7. It's good for you if it says "low fat", "low carb", "low sugar" or "fat free": "This is false. You have to be able to decipher labels correctly in order to choose the right foods. Back in the '80s they had the fat-free craze and today many health experts link it to the rise in obesity.
"This is because people would interpret a label that says fat-free as calorie free, which is simply untrue. The same thing goes for any of the other low-carb products or low sugar or any of the things that say free.
"Read the nutrition label to understand what's in the product per serving. That's the most important thing. You should choose the products according to the amount of calories you need to meet your daily requirements."
8. Drinking fruit juice is the same as eating a whole fruit: "There's nothing similar about whole fruit and fruit juice except for the fact that the juice comes from the fruit. Fruit juice is simply the squeezing of the fructose, which is sugar, from the fruit and putting it in the glass and drinking it.
"It takes seconds to drink a glass of juice and you get more calories in a short amount of time then it would take to peel and eat an orange. It takes, at least, four or five oranges just to make up one glass of fruit juice."
9. Healthy foods are more expensive: "Healthy food does not have to be more expensive. On our website we have tools dedicated to help you budget your diet. We advise people to use their substitution list so that they can switch the foods on the menu for foods that are on sale at the time.

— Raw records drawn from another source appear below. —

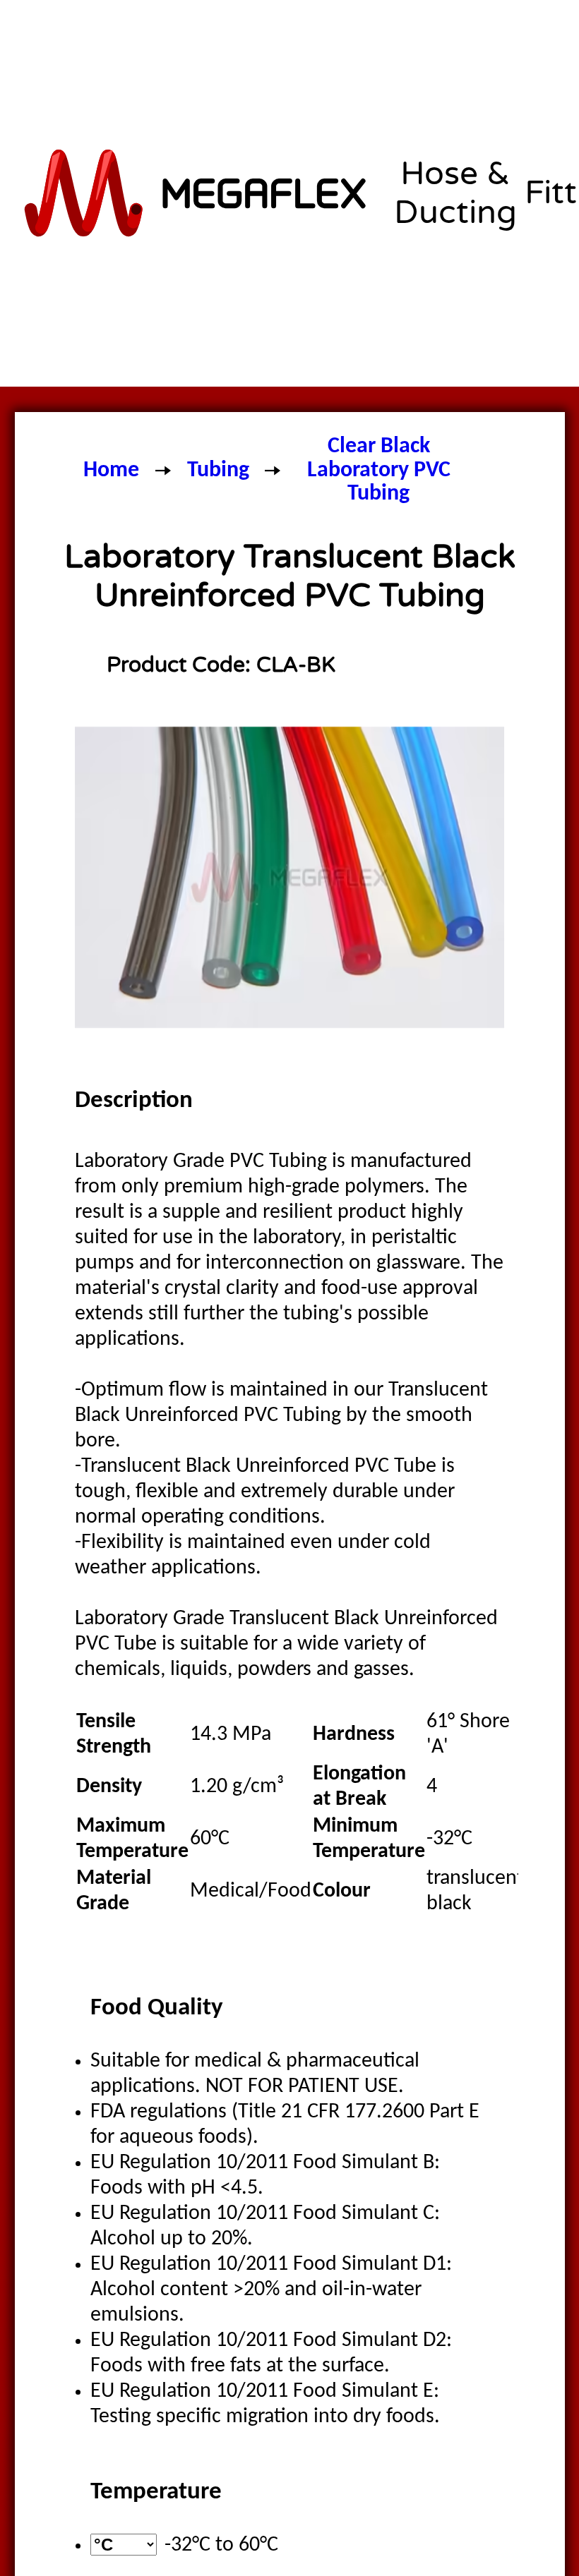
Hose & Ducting (455, 193)
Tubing (218, 470)
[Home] (197, 193)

"For example, if your menu says salmon but salmon is not on sale but cod, or a different protein source of lean meat, is on sale, then you can make a substitute. Learning how to substitute is the best way to strategise your whole menu to fit you economical needs.

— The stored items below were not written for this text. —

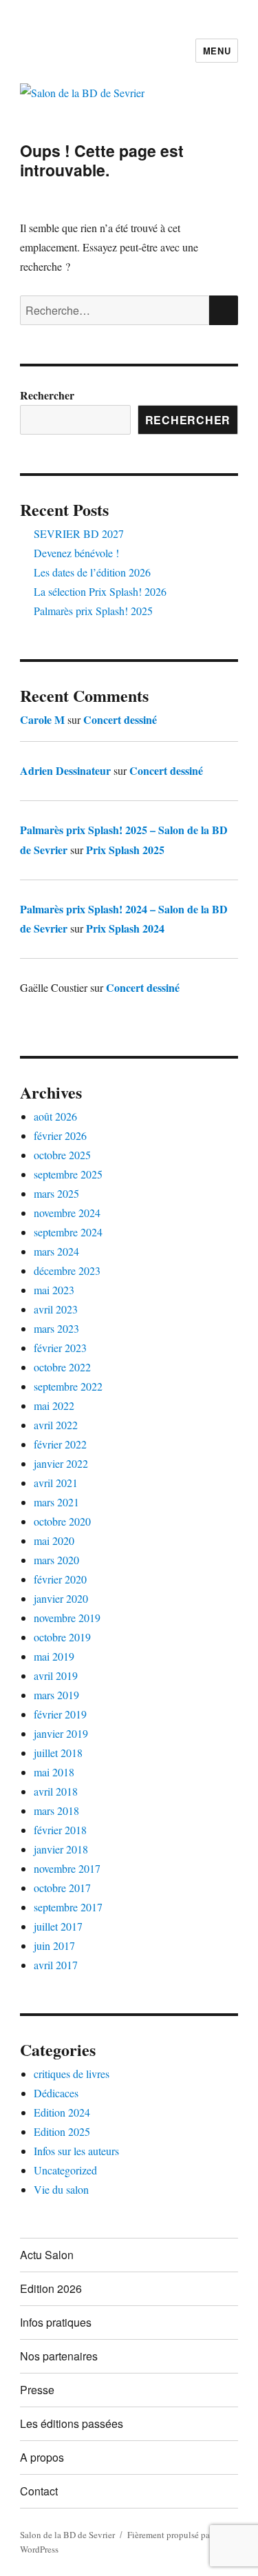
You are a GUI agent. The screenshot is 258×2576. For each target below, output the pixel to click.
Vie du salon (61, 2189)
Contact (39, 2491)
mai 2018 (54, 1772)
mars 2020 (56, 1559)
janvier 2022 (61, 1463)
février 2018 (60, 1829)
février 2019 (60, 1714)
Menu (216, 50)
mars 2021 (56, 1502)
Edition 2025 (62, 2131)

"Healthier foods are actually less expensive than packaged foods, because you can buy them in bulk and portion them out yourself. Eating healthy is also going to be much easier on your pocket book then eating unhealthy when it comes to its health consequences."
10. Most of the salt in our diet is added at the table: "Not true. I don't even have a salt shaker on my table, but if I don't watch what I eat, I could still end up with a high-salt diet because so many foods contain high amounts of salt.
"All packaged foods, unless otherwise labelled, contain high amounts of salt. Fast foods, canned and restaurant foods also contain tons of salt. The Food Standards Agency recommends that you eat no more than 6 grams per day. Practise label reading for hidden salt in foods."